Nous montons en bus sur la colline au-dessus de la mer ou a lieu tous les trois ans un festival de chant national depuis 1869, date du réveil. À la fin de l’Union soviétique, la chorale était un moment de résistance et le festival un lieu propice à célébrer la nation contre l’anonymat communiste et l’empire moscovite.

L’ambassade de Chine est en bas de la colline. Le drapeau chinois comprend cinq étoiles sur fond rouge. Les étoiles sont les provinces ethniques de Chine : les Han, les Mandchous, les Mongols, les Hui et les Tibétains. Cette interprétation est parallèle avec l’officielle qui fait que les cinq étoiles et leur relation représentent l’unité du peuple sous la direction du Parti communiste. L’étoile la plus grosse est celle du parti, les quatre autres celles des classes sociales associées par Mao : les prolétaires, les paysans, les petits bourgeois, les capitalistes patriotes. 

Le couvent de Sainte Brigitte a été incendié par Ivan le terrible il ne subsiste que le pignon. Le couvent des Brigittines depuis l’indépendance est actif.

Arrêt au port avant l’aéroport. Le petit port de plaisance est gelé en hiver, avis aux navigateurs. Vue sur Tallinn-grad au loin avec la sculpture en hommage au parachutiste en ballon à la fin du XIXe siècle qui s’est noyé car tombé trop loin de la côte. Il avait réussi le saut mais mal prévu l’arrivée. La statue de la roussalka, traditionnellement une fée ou une ondine, est ici un ange féminin (si l’on peut dire) qui porte une croix orthodoxe. C’est un hommage à la frégate naufragée qui portait le nom de Roussalka. Le tsar est venu se recueillir devant.

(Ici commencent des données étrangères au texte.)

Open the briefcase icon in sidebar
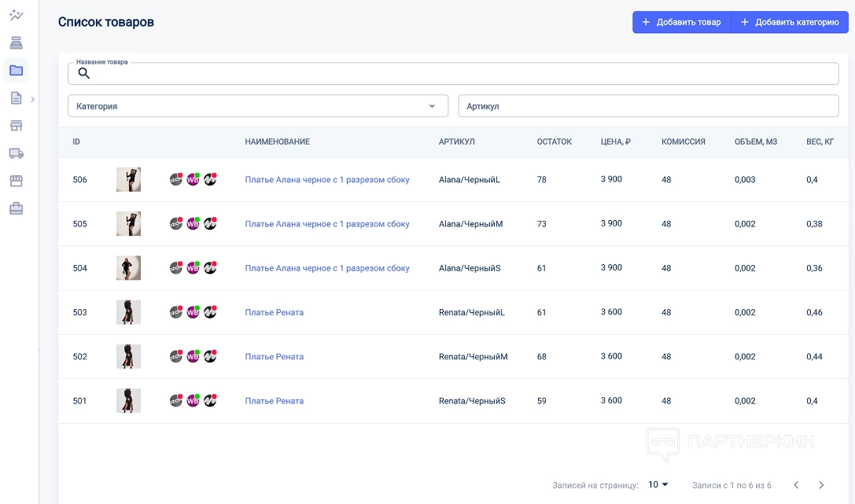point(16,208)
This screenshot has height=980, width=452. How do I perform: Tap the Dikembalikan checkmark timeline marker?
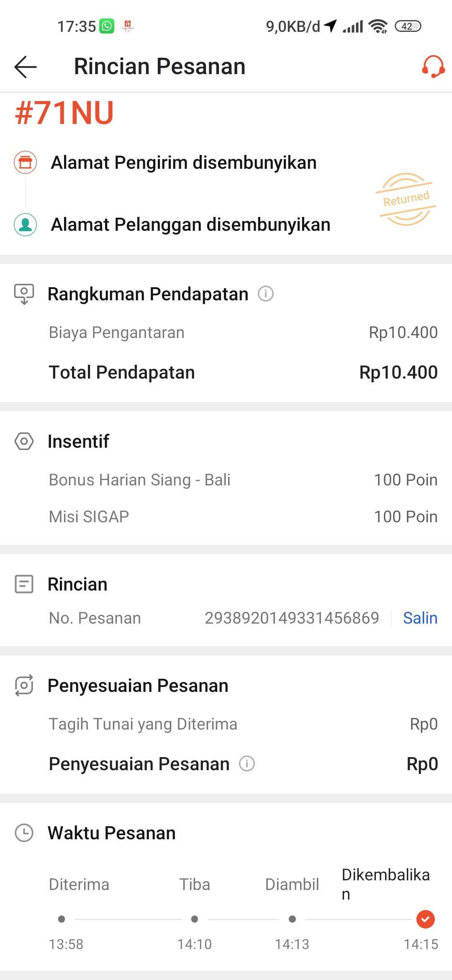coord(425,919)
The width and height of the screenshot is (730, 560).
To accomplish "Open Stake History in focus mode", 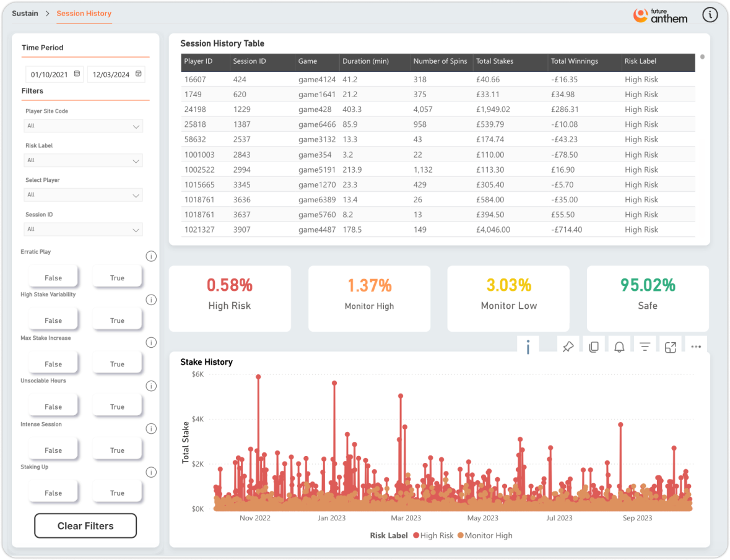I will (671, 347).
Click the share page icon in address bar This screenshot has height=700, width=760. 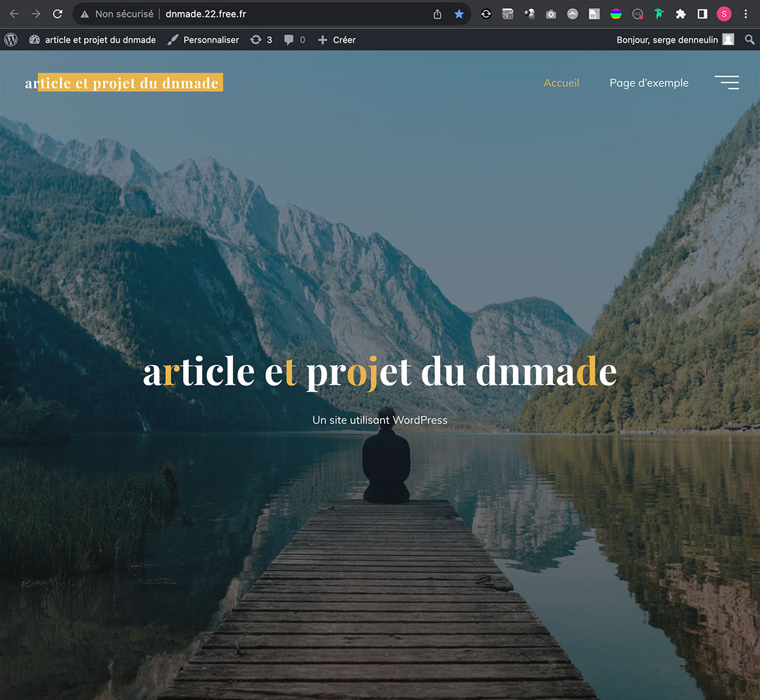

Nous allons marcher au marché. C’est un grand bâtiment près de la gare. Nous trouvons évidemment des étals de poissons fumés, de sprats et de harengs, mais aussi du saumon et du caviar de 13 € à 1350 € les 500 g, en fonction de la qualité. Il existe aussi un pavillon des antiquités, dont la plupart sont d’époque soviétique. Des albums de rock des années 60 et 70 sont les restes des actes de résistance de l’époque.

Les remparts comprennent 24 tours sur les 46 d’origine. Nous longeons les trois maisons dites les Trois sœurs. Une porte sculptée. Le siège du KGB est un bâtiment jaune. La Grosse Margaret est la tour principale derrière laquelle s’ouvre un bunker enterré. Saint Olaf est église luthérienne, dépouillée de tout sauf du Christ au chœur. Le plancher est peint et brillant. Les lustres-chandeliers ont un aigle à deux têtes, tsariste. Il s’y joue de l’orgue.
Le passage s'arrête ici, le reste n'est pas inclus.